#### [Source material]
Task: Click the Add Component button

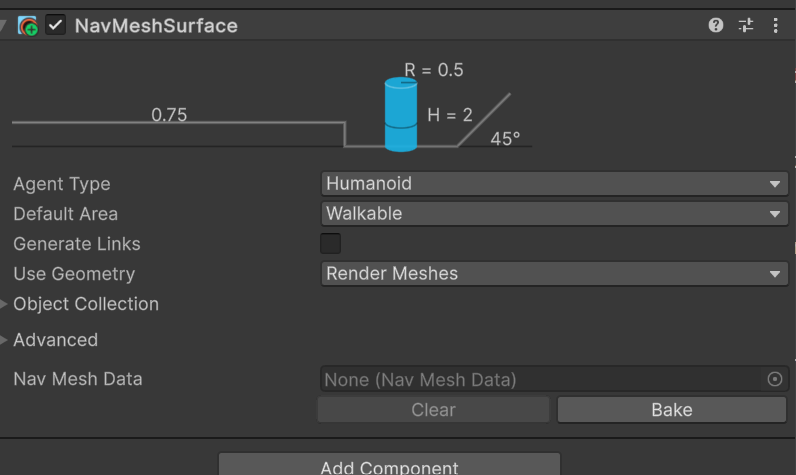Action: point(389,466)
--
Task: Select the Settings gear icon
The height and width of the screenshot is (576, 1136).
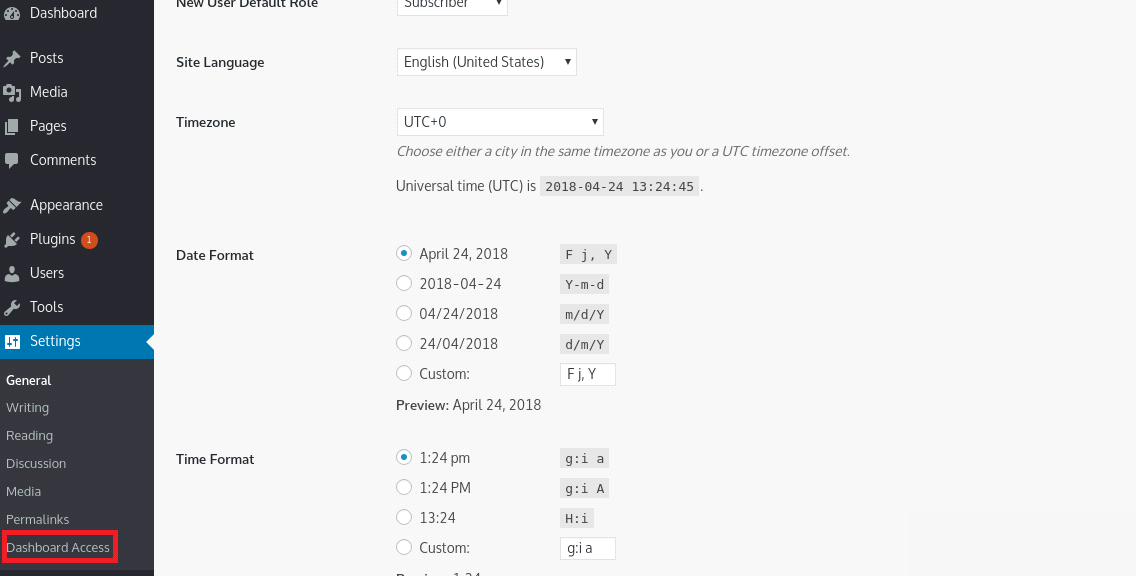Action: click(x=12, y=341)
==
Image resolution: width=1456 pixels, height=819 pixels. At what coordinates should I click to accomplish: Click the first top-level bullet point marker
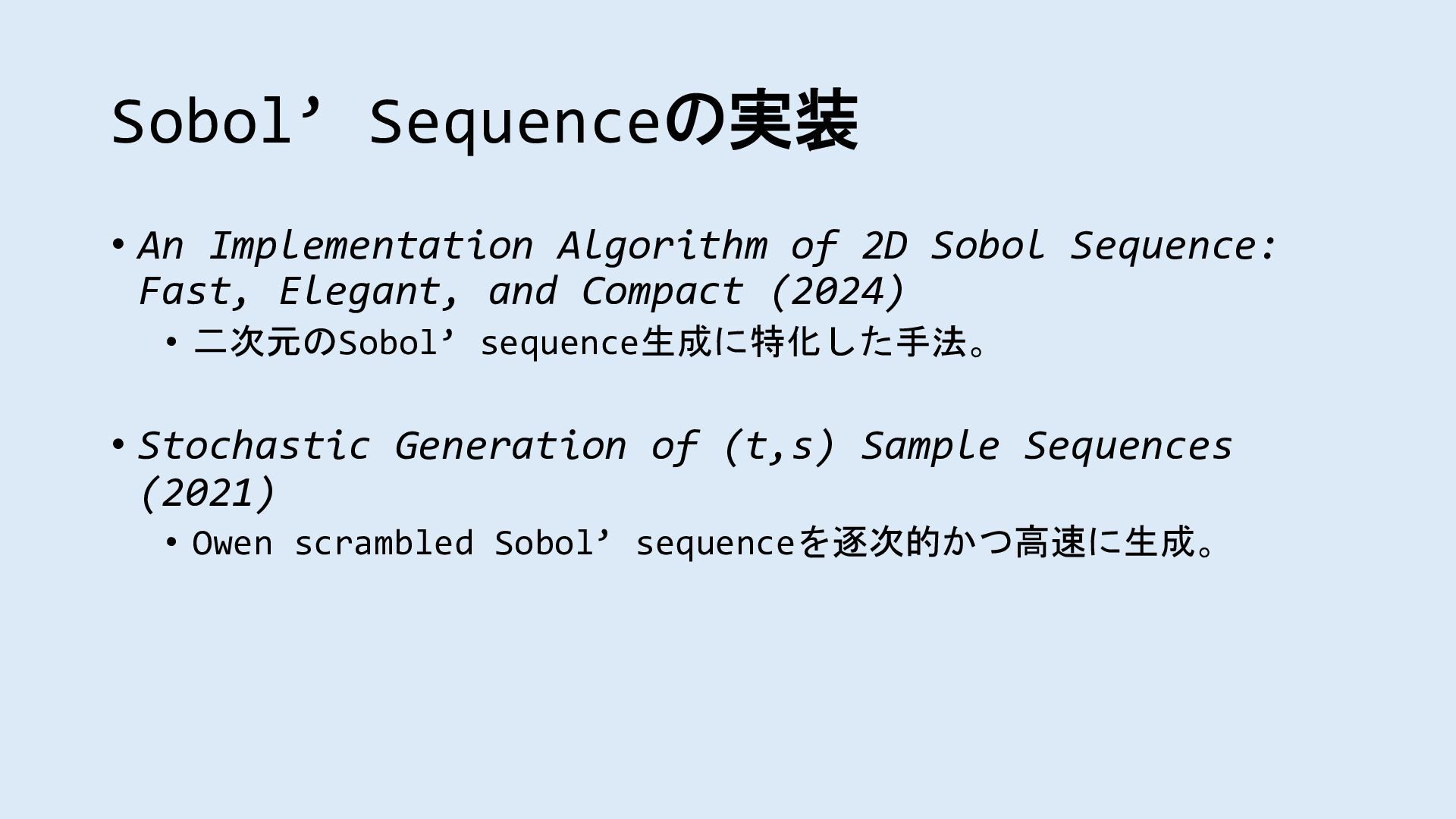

#### [Request]
Please count how many lines in the entries above contain the string "Task", treating uppercase and lowercase as different, and reply with only that number.

#### [Full output]
2